Les premiers résultats montrent des points positifs et négatifs de chacun des trois modes de destruction du couvert. Les deux modes de destruction par occultation et par strip-till conduisent à une meilleure structure de sol, plus grumeleuse, avec une activité des vers de terre plus intense. Dans le mode strip-till, l'engrais vert conservé sur l'inter-rang a, par contre, repris de la vigueur rapidement, favorisé par des pluies, et a étouffé les choux plantés ensuite. La sensibilité des plants de choux aux maladies n'a pu être évaluée du fait de l'absence de maladies lors de l'essai. Mais en ce qui concerne les ravageurs, il y a eu significativement moins d'altises dans la modalité strip-till. « Un engrais vert vivant dans l'inter-rang protège la culture des altises et sans doute d'autres ravageurs » constate Sébastien Picault. L'enracinement a aussi été meilleur dans la modalité strip-till, avec un chevelu très développé, alors qu'avec le mode de destruction classique par rotovator, les choux n'avaient qu'un pivot central, la destruction par occultation entraînant un développement racinaire intermédiaire. Au final, le rendement après destruction du couvert par strip-till a été inférieur à celui des deux autres modalités, du fait de poids de pomme inférieurs, et la récolte plus tardive.

Choisir un engrais vert pas trop robuste

Les essais sur un an montrent donc qu'une destruction de l'engrais vert par strip-till entraîne une bonne structure de sol, plus aérée, permet un bon enracinement et limite les altises et sans doute les autres ravageurs du chou. Mais comme la culture a été étouffée par l'engrais vert qui a redémarré sur l'inter-rang, le rendement a été significativement inférieur et la récolte plus tardive. La destruction au rotovator donne de bons résultats en l'absence de ravageurs importants, mais affaiblit davantage le sol que les autres modalités. En cas de présence des piérides du chou, la culture y est aussi plus sensible. Enfin, la destruction par occultation donne des résultats intermédiaires. « Ce mode de destruction de l'engrais vert pourrait être un bon compromis permettant un bon enracinement, une moindre sensibilité aux ravageurs et peut-être aux maladies, sans risque d'étouffement par l'engrais vert » estime Sébastien Picault. Les essais vont se poursuivre en 2017-2018 en modifiant les engrais verts utilisés. « Pour limiter le risque d'étouffement de la culture lié au redémarrage du couvert hivernal, un engrais vert pas trop robuste et qui ne monte pas trop haut est sans doute nécessaire. Un engrais vert à base de trèfle pourrait ainsi être intéressant ».

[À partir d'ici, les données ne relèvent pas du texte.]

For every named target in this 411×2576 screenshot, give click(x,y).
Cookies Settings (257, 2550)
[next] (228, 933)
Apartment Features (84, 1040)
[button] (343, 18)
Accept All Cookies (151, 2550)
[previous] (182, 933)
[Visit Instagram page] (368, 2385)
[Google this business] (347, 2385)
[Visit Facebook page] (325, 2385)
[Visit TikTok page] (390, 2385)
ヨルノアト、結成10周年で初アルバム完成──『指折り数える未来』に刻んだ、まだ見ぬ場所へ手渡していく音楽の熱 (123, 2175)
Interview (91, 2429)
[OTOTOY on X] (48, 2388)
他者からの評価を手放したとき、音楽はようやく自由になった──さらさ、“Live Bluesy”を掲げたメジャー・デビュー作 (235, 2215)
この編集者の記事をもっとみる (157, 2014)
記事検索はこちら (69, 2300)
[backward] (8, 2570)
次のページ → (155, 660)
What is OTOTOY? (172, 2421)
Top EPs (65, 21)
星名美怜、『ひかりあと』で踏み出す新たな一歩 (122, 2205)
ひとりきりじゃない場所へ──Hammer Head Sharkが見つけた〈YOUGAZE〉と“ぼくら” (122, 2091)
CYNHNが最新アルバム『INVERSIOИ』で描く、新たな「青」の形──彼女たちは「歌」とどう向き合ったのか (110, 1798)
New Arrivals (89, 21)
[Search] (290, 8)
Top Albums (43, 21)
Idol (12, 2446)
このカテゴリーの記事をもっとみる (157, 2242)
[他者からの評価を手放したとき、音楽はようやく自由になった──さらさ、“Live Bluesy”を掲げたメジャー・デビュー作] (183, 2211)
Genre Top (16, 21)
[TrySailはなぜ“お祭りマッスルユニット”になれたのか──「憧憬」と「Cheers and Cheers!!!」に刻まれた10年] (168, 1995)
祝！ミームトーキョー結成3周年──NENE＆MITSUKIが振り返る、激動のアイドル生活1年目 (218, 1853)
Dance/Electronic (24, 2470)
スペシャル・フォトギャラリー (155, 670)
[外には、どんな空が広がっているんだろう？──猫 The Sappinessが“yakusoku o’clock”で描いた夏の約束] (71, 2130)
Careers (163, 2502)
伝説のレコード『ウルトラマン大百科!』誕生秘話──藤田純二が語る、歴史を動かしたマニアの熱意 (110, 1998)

Le strip-till une méthode issue de l’agriculture de conservation

Le strip-till est une technique de travail du sol localisé où seul le futur rang de semis ou de plantation est travaillé dans des engrais verts préalablement détruits par roulage, bâchage ou gel. La technique concerne donc toutes les cultures semées ou plantées en ligne. La méthode demande un équipement spécifique : un strip-tiller. Ce matériel est principalement issu des grandes cultures pour de l’agriculture de conservation. Les plans d’une version à auto-construire sont disponibles sur le site de L’atelier paysan (www.latelierpaysan.org). Le matériel se compose de disques de coutre ouvreurs pour couper le couvert au sol, et de dents pour travailler le sol sur 10 à 25 cm sur une profondeur de 5 à 30 cm. L’outil peut s’atteler directement derrière un rouleau Faca. Les outils proposés par les fabricants sont équipés à l’arrière d’un rouleau pour venir appuyer la bande travaillée et affiner la terre de surface. Le semis combiné n’est pas recommandé. En revanche, il est possible de combiner le strip-tiller avec un distributeur de fertilisants.